# Machine Learning — Regression Assignment (2nd ml)

**ashok:** _kumar_

---

**Contents**

1. Questions 1–8: Concepts (Markdown)
2. Question 9: Executed linear regression example (code + output)
3. Question 10: Interpretation (Markdown)
4. How to run / Notes


## Q1 — What is Simple Linear Regression (SLR)?

Simple Linear Regression models a relationship between a single predictor `x` and a target `y` using a line: $y = \beta_0 + \beta_1 x + \epsilon$. It's used for prediction and to quantify association.

## Q2 — Key assumptions of SLR

Linearity, independence, homoscedasticity (constant variance), normality of errors (for inference), absence of influential outliers.

## Q3 — Equation and terms

$y = \beta_0 + \beta_1 x + \epsilon$ — where $\beta_0$ is intercept, $\beta_1$ slope, $\epsilon$ noise.

## Q4 — Real-world example

Predicting exam scores from hours studied; predicting house price from area (single predictor).

## Q5 — Method of least squares

Estimates coefficients by minimizing sum of squared residuals. Closed form for SLR: $\hat{\beta}_1 = \frac{\sum(x_i-\bar x)(y_i-\bar y)}{\sum (x_i-\bar x)^2}$.

## Q6 — Logistic vs Linear Regression

Logistic is for classification (predicts probabilities via sigmoid), linear for continuous targets. Loss functions and outputs differ.

## Q7 — Three common evaluation metrics

- MSE, RMSE, MAE (definitions & brief use-cases).

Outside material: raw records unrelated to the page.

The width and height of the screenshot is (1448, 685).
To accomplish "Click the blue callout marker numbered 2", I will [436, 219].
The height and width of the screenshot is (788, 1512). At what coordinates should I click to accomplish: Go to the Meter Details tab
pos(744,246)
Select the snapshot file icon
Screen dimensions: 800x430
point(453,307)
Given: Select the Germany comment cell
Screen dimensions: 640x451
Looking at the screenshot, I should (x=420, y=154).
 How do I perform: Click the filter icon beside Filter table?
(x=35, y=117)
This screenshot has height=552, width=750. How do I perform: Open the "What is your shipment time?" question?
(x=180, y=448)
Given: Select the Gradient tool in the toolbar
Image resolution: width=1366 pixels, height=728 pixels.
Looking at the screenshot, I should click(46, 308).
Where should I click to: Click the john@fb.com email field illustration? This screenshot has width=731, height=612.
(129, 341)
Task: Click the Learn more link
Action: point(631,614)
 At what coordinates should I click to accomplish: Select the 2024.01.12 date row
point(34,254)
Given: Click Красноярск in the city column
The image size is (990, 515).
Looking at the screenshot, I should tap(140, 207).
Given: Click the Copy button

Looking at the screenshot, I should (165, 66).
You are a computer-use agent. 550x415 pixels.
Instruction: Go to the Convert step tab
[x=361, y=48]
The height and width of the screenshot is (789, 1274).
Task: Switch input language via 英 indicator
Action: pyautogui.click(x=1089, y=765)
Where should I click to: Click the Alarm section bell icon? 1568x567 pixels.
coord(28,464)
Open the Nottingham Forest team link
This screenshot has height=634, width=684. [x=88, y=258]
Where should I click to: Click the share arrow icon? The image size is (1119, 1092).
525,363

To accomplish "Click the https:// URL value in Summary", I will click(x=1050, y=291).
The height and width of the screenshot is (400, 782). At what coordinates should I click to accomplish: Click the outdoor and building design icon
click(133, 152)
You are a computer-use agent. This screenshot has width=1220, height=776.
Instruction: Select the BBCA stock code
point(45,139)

## Q8 — Purpose of R-squared

Proportion of variance explained: $R^2 = 1 - \frac{RSS}{TSS}$. Use adjusted R² when comparing models with different numbers of predictors.

In [None]:
import numpy as np
from sklearn.linear_model import LinearRegression
from sklearn.metrics import r2_score, mean_squared_error, mean_absolute_error

# Recreate the synthetic data (seeded for reproducibility)
rng = np.random.RandomState(42)
X = 2.5 * rng.rand(100, 1)
true_slope = 4.2
true_intercept = 1.5
noise = rng.normal(scale=0.8, size=(100, 1))
y = true_intercept + true_slope * X + noise

model = LinearRegression().fit(X, y.ravel())
slope = model.coef_[0]
intercept = model.intercept_
preds = model.predict(X)
r2 = r2_score(y, preds)
mse = mean_squared_error(y, preds)
rmse = np.sqrt(mse)
mae = mean_absolute_error(y, preds)

print(f"Learned slope (beta1): {slope}")
print(f"Learned intercept (beta0): {intercept}")
print(f"R^2 on training data: {r2:.5f}")
print(f"MSE: {mse:.5f}, RMSE: {rmse:.5f}, MAE: {mae:.5f}")
print('\nSample predictions:')
X_new = np.array([[0.0],[1.0],[2.0]])
for xi, p in zip(X_new.ravel(), model.predict(X_new)):
    print(f"X={xi:.2f} => predicted y={p:.6f}")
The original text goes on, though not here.